S.R : C'était très facile. J'ai déjà travaillé avec des enfants pour des courts métrages mais  cette fois ci je n'avais presque rien à faire. Je n'ai pas utilisé le script que j'avais écrit,  je voulais que les enfants parlent et agissent le plus librement possible. Tout ce que je faisais, cinq minutes avant de filmer c'est que je leur expliquais ce qui allait se passer, et,  dans la scène,  on n'a jamais répété. On a filmé directement et l'explication c'était toujours très simple. Par exemple "vous allez voler des pommes de terre et vous allez les cuire" ou alors "vous allez vous battre et il y a une dispute" c'était facile pour eux, car ce qu'ils avaient à faire, c'est ce qu'ils feraient normalement dans une situation pareille. Je n'avais pas à les diriger,  j'avais juste à recréer la situation,  je devais juste leur rappeler de faire vraiment ce qu'ils feraient dans cette situation. Ensuite, pour filmer, on a fait des plans séquence très longs, 45 min ou 1 h. Quand on éditait, c'est là où je coupais les scènes très longues. Donc c'était très facile de travailler avec eux. Parce qu'ils restent eux même.

Dans le film il n'y a presque pas de musique,  est ce un choix personnel?

S.R : Au début, j'aurais aimé mettre des musiques traditionnelles de la région mais à la réflexion j'ai décidé de ne pas le faire. Vous savez, il y a plein de films sur l'Afghanistan réalisés par des cinéastes étrangers qui prennent des morceaux de ces musiques là comme s'ils voulaient prouver qu'ils ont bien filmé en Afghanistan. Je suis en désaccord avec l'utilisation, mal à propos,  de ces musiques, je ne voulais surtout pas faire comme eux. Alors je ne voulais pas non plus que l'on rappelle aux spectateurs "Voici un film sur l'Afghanistan, la musique est là pour le prouver". J'ai senti, par ailleurs,  que je n'avais pas besoin de la musique, pour le son c'est un film qui se passe dans la nature, il y a l'espace, il y a les montagnes,  les moutons,  les enfants,  la rivière, donc il y a plein d'ambiances sonores. Je n'ai pas senti le besoin de rajouter beaucoup de musique. Une autre raison pour laquelle je ne l'ai pas fait est que je me pose dans le cinéma d'observation où je suis là en tant que réalisatrice,  mais je ne veux pas imposer mon point de vue au spectateur,  je ne veux pas diriger son émotion, à travers la musique. Le spectateur est libre de penser et de ressentir ce qu'il veut.

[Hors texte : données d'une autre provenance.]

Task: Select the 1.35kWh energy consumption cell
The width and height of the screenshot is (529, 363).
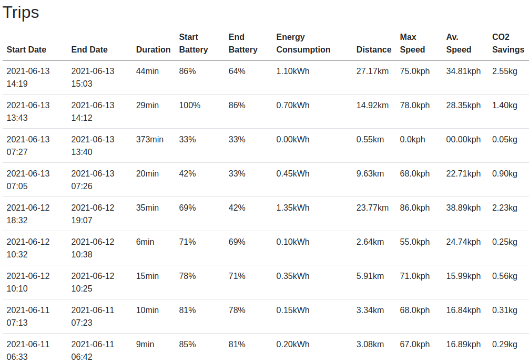Action: (293, 208)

Quel a été l'accueil au niveau international?

S.R : J'ai reçu beaucoup de feedback et de réactions de gens qui m'ont dit qu'ils étaient très surpris de voir ce film, que cela ne représentait pas le film auquel ils s'attendaient. J'étais très heureuse de voir comment le film a été reçu, de savoir que les gens ont ressenti que ce n'est pas un de ces films dont j'ai déjà parlé tout à l'heure. Une personne m'a dit ne pas se souvenir d'avoir vu un film aussi personnel sur l'Afghanistan, ça m'a rendue encore plus heureuse.

Quels sont les projets à venir?

S.R : Je travaille sur 5 films, qui seront réalisés de manière indépendante, mais il aura un fil conducteur au travers de ces 5 longs métrages. Ils seront tous basés sur la trajectoire d'un seul personnage. Un personnage que je vais suivre mais à des époques et des moments différents. C'est basé sur le journal intime de mon ami Anwar, journal qu'il va publier bientot. "Wolf and sheep" était le premier de cette série, je travaille actuellement sur le deuxième. Je débute le tournage en Octobre prochain.